Comment donner la mesure de la tragédie des migrants et avec quelle limite morale ? Un terrible plan de trente secondes filmé dans une cale montre des migrants morts : « A chaque fois que vous placez votre caméra, c’est une lutte avec la morale, avec l’éthique. Cela transforme mon propre point de vue et celui de la personne face à la caméra. Je suis conscient de tout ce qui est enregistré par la caméra. Je ne prétends pas être invisible et fais des choix. J’essaie de faire en sorte que ce que je filme soit vrai. Est-ce que je continue de filmer ou est-ce que j’arrête ? La mort fait partie de la vie en Inde. A Fuocoammare, quand j’ai filmé la mort ça m’a bouleversé parce qu’elle est la conséquence d’une politique. Ça m’a posé un problème éthique énorme. Quand j’ai vu ces cadavres dans la cale, j’avais l’impression d’être dans une chambre à gaz. C’est devenu un choix politique. Le montage du film s’est fait autour de cette image. Comment je pouvais arriver à cette image en respectant les personnes qui vivaient sur l’île ? Je voulais éviter que cette image soit pornographique. »

Dans le film, pas de voix off. Pas de commentaire. Le cinéaste pose un autre regard que celui du reportage : « Dans mes films je cherche qu’il y ait une circularité, un début, un milieu et une fin. Ce qui est difficile, c’est de trouver le moment unique et de ne pas couper. L’histoire de ce film, c’est l’histoire de deux mondes qui ne se rencontrent jamais. Quand l’opération Mare nostrum a déplacé la frontière, les migrants ne sont plus arrivés directement sur l’île. Avant il y avait une interaction ; on leur donnait à manger. Maintenant, c’est institutionnalisé.  »
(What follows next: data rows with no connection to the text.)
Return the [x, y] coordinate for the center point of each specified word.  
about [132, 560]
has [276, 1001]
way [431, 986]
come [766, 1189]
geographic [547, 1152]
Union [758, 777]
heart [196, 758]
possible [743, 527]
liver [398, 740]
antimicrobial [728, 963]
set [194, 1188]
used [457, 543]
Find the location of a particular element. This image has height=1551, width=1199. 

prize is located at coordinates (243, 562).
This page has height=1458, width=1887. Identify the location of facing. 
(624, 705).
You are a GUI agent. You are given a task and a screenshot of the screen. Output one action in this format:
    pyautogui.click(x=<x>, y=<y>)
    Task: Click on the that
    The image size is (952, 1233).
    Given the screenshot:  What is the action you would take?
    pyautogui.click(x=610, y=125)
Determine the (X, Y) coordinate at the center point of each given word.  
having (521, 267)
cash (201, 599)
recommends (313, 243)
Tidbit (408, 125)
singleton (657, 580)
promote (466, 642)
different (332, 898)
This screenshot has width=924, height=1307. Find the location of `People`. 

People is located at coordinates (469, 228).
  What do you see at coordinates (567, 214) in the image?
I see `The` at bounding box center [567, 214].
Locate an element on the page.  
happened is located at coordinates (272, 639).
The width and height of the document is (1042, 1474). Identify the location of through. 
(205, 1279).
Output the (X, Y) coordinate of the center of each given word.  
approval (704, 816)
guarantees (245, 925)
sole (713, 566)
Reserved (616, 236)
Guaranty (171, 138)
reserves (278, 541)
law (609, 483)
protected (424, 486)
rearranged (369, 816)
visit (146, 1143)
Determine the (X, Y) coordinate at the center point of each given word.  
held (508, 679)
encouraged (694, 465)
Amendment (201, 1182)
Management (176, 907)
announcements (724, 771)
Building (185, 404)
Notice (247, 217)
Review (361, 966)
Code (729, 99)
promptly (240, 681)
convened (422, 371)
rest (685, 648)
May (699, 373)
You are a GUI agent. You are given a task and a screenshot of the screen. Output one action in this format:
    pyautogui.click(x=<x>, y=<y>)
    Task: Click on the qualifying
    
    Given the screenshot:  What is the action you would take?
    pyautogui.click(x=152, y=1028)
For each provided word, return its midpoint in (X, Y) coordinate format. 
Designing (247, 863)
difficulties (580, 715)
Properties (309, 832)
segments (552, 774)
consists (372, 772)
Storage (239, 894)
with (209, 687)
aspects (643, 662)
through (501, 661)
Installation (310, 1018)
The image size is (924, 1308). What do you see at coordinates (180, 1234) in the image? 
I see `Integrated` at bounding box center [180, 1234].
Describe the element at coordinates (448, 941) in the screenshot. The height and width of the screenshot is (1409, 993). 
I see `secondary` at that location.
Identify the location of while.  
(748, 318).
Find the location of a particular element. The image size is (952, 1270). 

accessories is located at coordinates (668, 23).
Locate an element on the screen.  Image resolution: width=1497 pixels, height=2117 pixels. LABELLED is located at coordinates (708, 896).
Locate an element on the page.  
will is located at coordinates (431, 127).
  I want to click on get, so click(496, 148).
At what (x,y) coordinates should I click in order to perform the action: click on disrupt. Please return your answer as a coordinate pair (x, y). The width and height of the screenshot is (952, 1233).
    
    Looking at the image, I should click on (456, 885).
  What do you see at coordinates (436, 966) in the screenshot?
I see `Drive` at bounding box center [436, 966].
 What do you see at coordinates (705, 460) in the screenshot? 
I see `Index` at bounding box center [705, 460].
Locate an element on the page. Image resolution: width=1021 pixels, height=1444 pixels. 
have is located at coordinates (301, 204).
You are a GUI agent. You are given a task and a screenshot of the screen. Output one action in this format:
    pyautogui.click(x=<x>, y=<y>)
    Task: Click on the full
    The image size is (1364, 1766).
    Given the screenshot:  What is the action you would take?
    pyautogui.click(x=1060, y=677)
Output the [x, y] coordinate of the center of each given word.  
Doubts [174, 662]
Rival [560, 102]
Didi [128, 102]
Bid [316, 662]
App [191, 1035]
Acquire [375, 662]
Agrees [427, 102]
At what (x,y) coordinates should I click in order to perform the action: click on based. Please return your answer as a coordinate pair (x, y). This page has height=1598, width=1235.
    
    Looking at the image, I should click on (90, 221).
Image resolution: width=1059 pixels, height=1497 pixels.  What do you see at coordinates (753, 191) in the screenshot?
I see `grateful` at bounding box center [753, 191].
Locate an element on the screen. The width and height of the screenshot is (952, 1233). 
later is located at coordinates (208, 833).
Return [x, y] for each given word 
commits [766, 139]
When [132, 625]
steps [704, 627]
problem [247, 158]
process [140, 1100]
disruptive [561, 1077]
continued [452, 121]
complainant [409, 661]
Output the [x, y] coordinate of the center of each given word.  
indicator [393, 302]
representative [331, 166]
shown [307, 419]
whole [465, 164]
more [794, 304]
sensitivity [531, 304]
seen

Par-delà Lampedusa, regarder autrement

Samuele, le petit garçon, est une figure centrale du film. Il n’est pas concerné par la tragédie : « J’avais besoin de trouver une jeune personne qui découvre le monde et ne parle pas de politique, de la mort, et pouvait justifier que je ne parlais pas de cela. C’est d’ailleurs l’enfant qui, à un moment, dit qu’il faut toujours avoir de la passion dans la vie. Pietro Bartolo, le médecin du film, amène la tragédie dans l’image car c’est lui qui donne les soins aux blessés. C’est par lui qu’arrivent les premières images des embarcations bondées ».

Fuocoammare, par delà Lampedusa. Le par-delà du titre, est sans doute pour Gianfranco Rosi l’ouverture sur une autre façon de regarder les choses, une autre manière de filmer cette tragédie en dehors du flot d’images télévisuelles. Il induit une réflexion politique. A un moment donné l’enfant va voir le docteur car il a un œil paresseux. Le médecin lui donne un bandeau pour qu’il exerce son œil. Le film s’adresse alors à nous, spectateurs, qui ne voyons souvent qu’une partie de la réalité.

Peut-être est-ce notre regard que le documentaire de Rosi veut exercer en réfutant la façon de faire des entretiens classiques et en élargissant notre pensée vers le par-delà, là où se trouve le courage de regarder les choses en face, et, de réfléchir ensuite à comment les changer. C’est peut-être aussi pour cela que Samuele, l’enfant qui fabriquait des lance-pierre pour tirer sur les oiseaux, les laisse s’envoler à la fin du film.